Document text:
+--
By ANA BRACCIALLI
Many times when watching sports, viewers tend to focus on an athlete’s physique and performance, but often overlook the work that goes into developing them. Though, if you are one to specialize in performance training like UT’s strength coach, Justin Thiel, the ability to seek out athlete’s conditioning levels comes as second nature. Thiel leads the athletic department as a head strength and conditioning coach and overlooks 19 varsity teams with the purpose of molding them into the best athletic shape possible.
“I was born and raised in Minnesota, [I] hated the cold weather so I moved to Florida when I graduated high school to attend The University of North Florida,” Thiel said.
After spending a year at UNF, Thiel transferred to the University of West Florida where he graduated with a bachelor’s degree in psychology.
“At that point, my career path obviously wasn’t to do what I am doing now,” Thiel said. “Once I figured out I wasn’t ready for a career in something psychology related, I gravitated toward one of my main interests which were fitness and health. I did some personal training for a while, and eventually figured out that I had a passion for working with the athletic population.”
Thiel furthered his education by attending the California University of Pennsylvania to receive his master’s degree in exercise physiology, with an emphasis on performance enhancement.
He started working at the University of South Florida as a coaching assistant, but it didn’t take long for him to seek out other options. Thiel went to West Point, a military academy in New York. He performed his job as an assistant strength and conditioning coach where his primary responsibility was to oversee the baseball and soccer teams.
“The experience was unlike anything I will probably ever experience in the collegiate setting,” Thiel said. “The athletes I worked with were some of the most intelligent, focused, and driven people I’ve ever been around. The cadet-athletes at West Point do more in a given day than most regular college athletes do in a week or month.”
Thiel expressed how crucial it was for the athletes at West Point to maintain a high academic standard and military obligations in addition to being competitive in their respective sport.
“The commitment they all make to serve this country as an officer for five years after graduation is something I will always have the utmost respect for,” Thiel said.
Being at West Point taught Thiel many valuable lessons that he still carries with him today.
“I learned something probably every day, but maybe more than anything else was learning about sacrifice and dedication,” Thiel said. “Being able to experience and be around 18-22 year old men and women that are so dedicated to something so much greater than themselves, serving and protecting our country and our way of living, is something pretty special,”
After working three years at West Point, Thiel wanted to move back to Florida. He always considered Tampa home and a place he found comfort in, being surrounded by family and friends. When he saw the head strength and conditioning coach position at UT, Thiel didn’t hesitate to apply.
“I was lucky enough to be one of the finalists to interview for the spot and was later offered the position, which of course I accepted,” Thiel said.
According to Thiel, what he likes the most about his job is being able to play a role in helping athletes reach their goals of getting stronger, bigger and more explosive, in hopes that it will help them stay healthy and perform better in their given sports.
“Seeing young athletes excel and be successful is what drives me to do what I do,” Thiel said.
Fredinho Mompremier, a sophomore forward on the men’s soccer team, complimented Thiel and how resourceful he is.
“His training is really intense and hard. He really helps us to achieve our goals and always makes sure that you are doing the right thing,” Mompremier said.
Thiel takes pride in helping players to become better people, not just better athletes.
“Maybe that’s where my psychology degree comes into play,” Thiel said.
+--
Questions on the material:
1) In the article on UT's strength coach, how many varsity teams does Justin Thiel oversee?
2) From the strength coach article, extract the stretch from "According to Thiel, what" through "their given sports.".

(Dataset entries)
+--
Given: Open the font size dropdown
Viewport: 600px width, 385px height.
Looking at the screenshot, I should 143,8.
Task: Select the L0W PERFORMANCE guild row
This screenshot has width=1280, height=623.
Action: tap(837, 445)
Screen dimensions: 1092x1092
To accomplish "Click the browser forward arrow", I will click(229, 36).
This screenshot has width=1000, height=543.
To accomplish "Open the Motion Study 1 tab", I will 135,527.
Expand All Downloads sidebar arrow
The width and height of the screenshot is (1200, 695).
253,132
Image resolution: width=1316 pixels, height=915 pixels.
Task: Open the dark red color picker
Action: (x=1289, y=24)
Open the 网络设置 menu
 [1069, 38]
+--
Answers for each item:
1) 19

2)
According to Thiel, what he likes the most about his job is being able to play a role in helping athletes reach their goals of getting stronger, bigger and more explosive, in hopes that it will help them stay healthy and perform better in their given sports.